[EXERCISE] Reproduce the rows below without any change, starting from the very first row and ending with the line that contains "Moje zamówienie (92, 2325)", both included.

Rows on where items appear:
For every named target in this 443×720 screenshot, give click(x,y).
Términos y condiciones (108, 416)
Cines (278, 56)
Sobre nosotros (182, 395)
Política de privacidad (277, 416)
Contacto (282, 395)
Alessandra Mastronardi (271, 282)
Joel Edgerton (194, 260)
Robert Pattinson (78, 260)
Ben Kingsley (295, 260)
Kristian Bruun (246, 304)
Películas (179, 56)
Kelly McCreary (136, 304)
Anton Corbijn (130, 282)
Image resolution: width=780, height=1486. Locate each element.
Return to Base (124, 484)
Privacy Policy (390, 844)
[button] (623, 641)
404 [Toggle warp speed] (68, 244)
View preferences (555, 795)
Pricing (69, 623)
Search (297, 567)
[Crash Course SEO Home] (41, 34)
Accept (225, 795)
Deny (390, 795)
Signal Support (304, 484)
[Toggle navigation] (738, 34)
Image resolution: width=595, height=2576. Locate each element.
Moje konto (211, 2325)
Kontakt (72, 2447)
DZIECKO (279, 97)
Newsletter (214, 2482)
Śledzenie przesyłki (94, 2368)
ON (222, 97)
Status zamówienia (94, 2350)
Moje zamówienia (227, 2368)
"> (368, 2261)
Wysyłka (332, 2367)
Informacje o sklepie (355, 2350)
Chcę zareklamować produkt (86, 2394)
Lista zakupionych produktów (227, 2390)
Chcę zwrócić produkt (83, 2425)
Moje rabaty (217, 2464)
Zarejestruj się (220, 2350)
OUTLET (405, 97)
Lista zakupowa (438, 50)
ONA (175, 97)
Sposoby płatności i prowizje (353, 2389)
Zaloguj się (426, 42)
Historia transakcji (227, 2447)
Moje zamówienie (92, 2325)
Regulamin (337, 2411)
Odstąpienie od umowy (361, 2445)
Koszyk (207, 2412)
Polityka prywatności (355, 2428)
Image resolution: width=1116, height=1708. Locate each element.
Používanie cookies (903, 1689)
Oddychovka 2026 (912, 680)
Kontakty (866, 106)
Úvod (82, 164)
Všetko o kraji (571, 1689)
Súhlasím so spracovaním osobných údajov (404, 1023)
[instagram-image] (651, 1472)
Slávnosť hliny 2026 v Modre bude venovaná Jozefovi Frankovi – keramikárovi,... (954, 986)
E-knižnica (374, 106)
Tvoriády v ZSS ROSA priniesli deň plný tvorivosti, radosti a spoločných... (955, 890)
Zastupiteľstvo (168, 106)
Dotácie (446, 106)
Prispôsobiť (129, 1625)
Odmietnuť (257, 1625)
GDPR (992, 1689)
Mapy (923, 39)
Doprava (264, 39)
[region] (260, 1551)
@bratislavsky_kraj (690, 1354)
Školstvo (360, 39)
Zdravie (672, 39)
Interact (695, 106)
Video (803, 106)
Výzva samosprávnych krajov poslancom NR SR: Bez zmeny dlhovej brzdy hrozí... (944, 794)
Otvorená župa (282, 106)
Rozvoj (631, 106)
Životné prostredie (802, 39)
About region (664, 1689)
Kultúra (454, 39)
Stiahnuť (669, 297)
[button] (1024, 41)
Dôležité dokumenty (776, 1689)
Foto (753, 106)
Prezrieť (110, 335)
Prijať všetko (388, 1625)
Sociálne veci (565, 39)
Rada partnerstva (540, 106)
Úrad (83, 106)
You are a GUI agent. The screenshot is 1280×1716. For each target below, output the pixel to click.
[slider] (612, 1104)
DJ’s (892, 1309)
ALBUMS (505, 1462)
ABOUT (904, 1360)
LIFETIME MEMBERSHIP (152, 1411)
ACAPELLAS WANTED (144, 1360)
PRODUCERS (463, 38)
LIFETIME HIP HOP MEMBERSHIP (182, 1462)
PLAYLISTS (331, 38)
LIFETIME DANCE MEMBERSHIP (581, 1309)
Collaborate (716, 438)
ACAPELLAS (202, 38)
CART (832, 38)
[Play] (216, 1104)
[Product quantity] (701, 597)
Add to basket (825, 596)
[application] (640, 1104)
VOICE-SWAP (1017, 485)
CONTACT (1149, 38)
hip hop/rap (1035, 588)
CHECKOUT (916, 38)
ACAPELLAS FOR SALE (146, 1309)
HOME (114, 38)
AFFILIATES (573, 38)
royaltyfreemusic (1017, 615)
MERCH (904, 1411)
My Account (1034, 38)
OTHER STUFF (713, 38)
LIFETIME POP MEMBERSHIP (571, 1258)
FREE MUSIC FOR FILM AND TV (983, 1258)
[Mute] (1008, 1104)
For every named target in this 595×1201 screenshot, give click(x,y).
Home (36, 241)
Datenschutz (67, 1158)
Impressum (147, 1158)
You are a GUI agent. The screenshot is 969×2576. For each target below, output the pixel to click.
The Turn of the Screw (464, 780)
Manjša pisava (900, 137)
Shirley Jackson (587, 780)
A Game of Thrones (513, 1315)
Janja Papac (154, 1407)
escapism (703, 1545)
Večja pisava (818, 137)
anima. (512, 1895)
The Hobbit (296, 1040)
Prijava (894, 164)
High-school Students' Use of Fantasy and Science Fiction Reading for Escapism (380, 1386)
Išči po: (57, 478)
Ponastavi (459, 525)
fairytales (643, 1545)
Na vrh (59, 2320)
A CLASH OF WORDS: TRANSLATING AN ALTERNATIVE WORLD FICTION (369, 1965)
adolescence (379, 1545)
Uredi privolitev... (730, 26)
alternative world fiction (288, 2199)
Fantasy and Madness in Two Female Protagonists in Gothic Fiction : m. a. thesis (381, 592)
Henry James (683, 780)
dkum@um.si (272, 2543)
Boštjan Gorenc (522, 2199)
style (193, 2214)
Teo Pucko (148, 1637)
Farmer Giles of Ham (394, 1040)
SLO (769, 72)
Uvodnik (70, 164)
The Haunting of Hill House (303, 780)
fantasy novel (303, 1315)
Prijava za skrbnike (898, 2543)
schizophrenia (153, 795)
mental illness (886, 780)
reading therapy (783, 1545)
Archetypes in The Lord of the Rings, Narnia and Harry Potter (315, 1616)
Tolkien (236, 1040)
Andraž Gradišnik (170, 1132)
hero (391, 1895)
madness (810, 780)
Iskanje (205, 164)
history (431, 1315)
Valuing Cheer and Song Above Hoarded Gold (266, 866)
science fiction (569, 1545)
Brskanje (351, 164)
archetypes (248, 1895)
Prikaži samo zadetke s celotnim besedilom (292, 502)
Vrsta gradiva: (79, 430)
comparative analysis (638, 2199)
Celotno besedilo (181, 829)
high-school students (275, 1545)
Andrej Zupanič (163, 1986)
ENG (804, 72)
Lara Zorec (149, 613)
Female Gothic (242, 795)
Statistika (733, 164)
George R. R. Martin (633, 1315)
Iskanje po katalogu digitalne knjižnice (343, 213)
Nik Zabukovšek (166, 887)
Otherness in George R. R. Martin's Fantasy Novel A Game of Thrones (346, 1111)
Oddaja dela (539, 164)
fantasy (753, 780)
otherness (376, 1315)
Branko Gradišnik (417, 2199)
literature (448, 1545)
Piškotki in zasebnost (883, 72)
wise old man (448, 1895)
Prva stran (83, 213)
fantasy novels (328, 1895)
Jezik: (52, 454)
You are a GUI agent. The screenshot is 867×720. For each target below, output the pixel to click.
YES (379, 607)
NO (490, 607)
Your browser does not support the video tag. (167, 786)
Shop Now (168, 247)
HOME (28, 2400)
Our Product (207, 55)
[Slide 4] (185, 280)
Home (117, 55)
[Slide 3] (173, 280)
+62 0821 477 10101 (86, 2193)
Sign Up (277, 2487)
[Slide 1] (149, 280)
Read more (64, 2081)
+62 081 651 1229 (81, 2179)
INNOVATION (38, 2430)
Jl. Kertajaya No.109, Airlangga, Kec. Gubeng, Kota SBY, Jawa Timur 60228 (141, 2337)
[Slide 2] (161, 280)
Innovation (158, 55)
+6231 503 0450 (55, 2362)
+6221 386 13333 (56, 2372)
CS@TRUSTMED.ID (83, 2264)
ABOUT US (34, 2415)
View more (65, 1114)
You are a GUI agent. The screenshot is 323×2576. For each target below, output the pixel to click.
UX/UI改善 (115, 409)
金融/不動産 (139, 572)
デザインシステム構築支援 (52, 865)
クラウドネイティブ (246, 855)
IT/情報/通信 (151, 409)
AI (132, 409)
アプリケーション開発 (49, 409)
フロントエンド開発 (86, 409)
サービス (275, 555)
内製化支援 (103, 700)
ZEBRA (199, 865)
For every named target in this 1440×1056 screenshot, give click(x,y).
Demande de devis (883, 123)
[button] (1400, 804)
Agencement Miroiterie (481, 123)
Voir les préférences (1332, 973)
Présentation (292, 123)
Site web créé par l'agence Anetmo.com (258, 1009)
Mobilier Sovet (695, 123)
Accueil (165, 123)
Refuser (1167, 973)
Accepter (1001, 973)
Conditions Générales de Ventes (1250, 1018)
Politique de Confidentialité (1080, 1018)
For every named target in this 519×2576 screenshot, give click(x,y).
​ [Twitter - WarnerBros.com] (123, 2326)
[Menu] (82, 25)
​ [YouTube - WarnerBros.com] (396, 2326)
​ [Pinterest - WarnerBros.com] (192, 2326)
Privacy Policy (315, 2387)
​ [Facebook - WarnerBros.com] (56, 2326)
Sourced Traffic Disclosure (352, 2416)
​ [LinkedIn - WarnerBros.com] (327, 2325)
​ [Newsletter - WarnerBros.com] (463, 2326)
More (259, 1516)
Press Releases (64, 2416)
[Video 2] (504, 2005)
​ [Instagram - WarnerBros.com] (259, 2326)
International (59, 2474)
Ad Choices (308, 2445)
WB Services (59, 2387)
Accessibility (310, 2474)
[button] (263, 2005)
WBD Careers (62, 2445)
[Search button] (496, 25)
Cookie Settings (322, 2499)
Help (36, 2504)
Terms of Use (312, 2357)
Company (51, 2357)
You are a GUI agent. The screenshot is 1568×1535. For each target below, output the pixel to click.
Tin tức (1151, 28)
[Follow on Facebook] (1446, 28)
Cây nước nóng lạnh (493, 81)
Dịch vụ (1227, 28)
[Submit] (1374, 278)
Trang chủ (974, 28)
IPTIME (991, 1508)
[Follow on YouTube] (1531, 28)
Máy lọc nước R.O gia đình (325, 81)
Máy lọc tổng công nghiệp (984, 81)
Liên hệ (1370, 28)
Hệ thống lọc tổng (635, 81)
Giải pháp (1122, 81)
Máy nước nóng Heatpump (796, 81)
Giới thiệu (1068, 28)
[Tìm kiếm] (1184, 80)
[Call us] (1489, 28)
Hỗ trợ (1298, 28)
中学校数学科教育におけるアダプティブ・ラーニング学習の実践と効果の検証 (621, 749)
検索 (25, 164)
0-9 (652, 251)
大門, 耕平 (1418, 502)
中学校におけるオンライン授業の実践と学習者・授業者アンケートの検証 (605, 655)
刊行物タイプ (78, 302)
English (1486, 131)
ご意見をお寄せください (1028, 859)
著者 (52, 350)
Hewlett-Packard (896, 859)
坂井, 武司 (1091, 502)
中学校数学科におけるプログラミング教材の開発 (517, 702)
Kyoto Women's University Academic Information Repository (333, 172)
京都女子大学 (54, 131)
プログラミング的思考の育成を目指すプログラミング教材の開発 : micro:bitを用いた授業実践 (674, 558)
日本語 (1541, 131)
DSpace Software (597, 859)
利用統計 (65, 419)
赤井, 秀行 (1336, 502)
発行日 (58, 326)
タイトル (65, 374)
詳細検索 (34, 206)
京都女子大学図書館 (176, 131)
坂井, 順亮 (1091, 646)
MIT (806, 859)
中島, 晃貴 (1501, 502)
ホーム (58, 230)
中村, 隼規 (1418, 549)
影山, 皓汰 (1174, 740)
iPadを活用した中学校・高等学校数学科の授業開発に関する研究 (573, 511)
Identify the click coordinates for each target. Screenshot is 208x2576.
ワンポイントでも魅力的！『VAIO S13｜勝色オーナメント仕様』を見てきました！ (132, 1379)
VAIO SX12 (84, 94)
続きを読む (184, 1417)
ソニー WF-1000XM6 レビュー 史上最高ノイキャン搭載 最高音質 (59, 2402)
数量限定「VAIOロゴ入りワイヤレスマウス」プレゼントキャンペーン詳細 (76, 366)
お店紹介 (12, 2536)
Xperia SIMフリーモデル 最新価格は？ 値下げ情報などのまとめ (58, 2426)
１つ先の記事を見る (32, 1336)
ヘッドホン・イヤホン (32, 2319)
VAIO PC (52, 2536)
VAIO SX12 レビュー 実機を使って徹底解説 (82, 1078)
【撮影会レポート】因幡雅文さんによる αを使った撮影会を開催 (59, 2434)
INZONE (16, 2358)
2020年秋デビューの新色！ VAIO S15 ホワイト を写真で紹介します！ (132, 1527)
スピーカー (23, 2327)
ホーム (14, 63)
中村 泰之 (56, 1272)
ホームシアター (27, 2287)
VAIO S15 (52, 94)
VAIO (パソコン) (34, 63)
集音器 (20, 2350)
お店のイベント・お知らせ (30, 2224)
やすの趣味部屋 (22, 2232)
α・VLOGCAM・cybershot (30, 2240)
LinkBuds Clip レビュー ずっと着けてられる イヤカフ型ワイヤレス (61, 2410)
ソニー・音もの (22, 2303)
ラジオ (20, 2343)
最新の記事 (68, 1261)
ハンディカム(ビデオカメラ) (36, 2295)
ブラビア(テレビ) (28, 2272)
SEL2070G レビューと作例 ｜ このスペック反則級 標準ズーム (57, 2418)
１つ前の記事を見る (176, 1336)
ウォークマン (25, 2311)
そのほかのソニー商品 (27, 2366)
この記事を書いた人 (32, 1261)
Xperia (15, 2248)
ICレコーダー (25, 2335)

[RESULT]
For every named target in this 443×720 screenshot, give click(x,y).
Términos y condiciones (108, 416)
Cines (278, 56)
Sobre nosotros (182, 395)
Política de privacidad (277, 416)
Contacto (282, 395)
Alessandra Mastronardi (271, 282)
Joel Edgerton (194, 260)
Robert Pattinson (78, 260)
Ben Kingsley (295, 260)
Kristian Bruun (246, 304)
Películas (179, 56)
Kelly McCreary (136, 304)
Anton Corbijn (130, 282)
Image resolution: width=780, height=1486. Locate each element.
Return to Base (124, 484)
Privacy Policy (390, 844)
[button] (623, 641)
404 [Toggle warp speed] (68, 244)
View preferences (555, 795)
Pricing (69, 623)
Search (297, 567)
[Crash Course SEO Home] (41, 34)
Accept (225, 795)
Deny (390, 795)
Signal Support (304, 484)
[Toggle navigation] (738, 34)
Image resolution: width=595, height=2576. Locate each element.
Moje konto (211, 2325)
Kontakt (72, 2447)
DZIECKO (279, 97)
Newsletter (214, 2482)
Śledzenie przesyłki (94, 2368)
ON (222, 97)
Status zamówienia (94, 2350)
Moje zamówienia (227, 2368)
"> (368, 2261)
Wysyłka (332, 2367)
Informacje o sklepie (355, 2350)
Chcę zareklamować produkt (86, 2394)
Lista zakupionych produktów (227, 2390)
Chcę zwrócić produkt (83, 2425)
Moje rabaty (217, 2464)
Zarejestruj się (220, 2350)
OUTLET (405, 97)
Lista zakupowa (438, 50)
ONA (175, 97)
Sposoby płatności i prowizje (353, 2389)
Zaloguj się (426, 42)
Historia transakcji (227, 2447)
Moje zamówienie (92, 2325)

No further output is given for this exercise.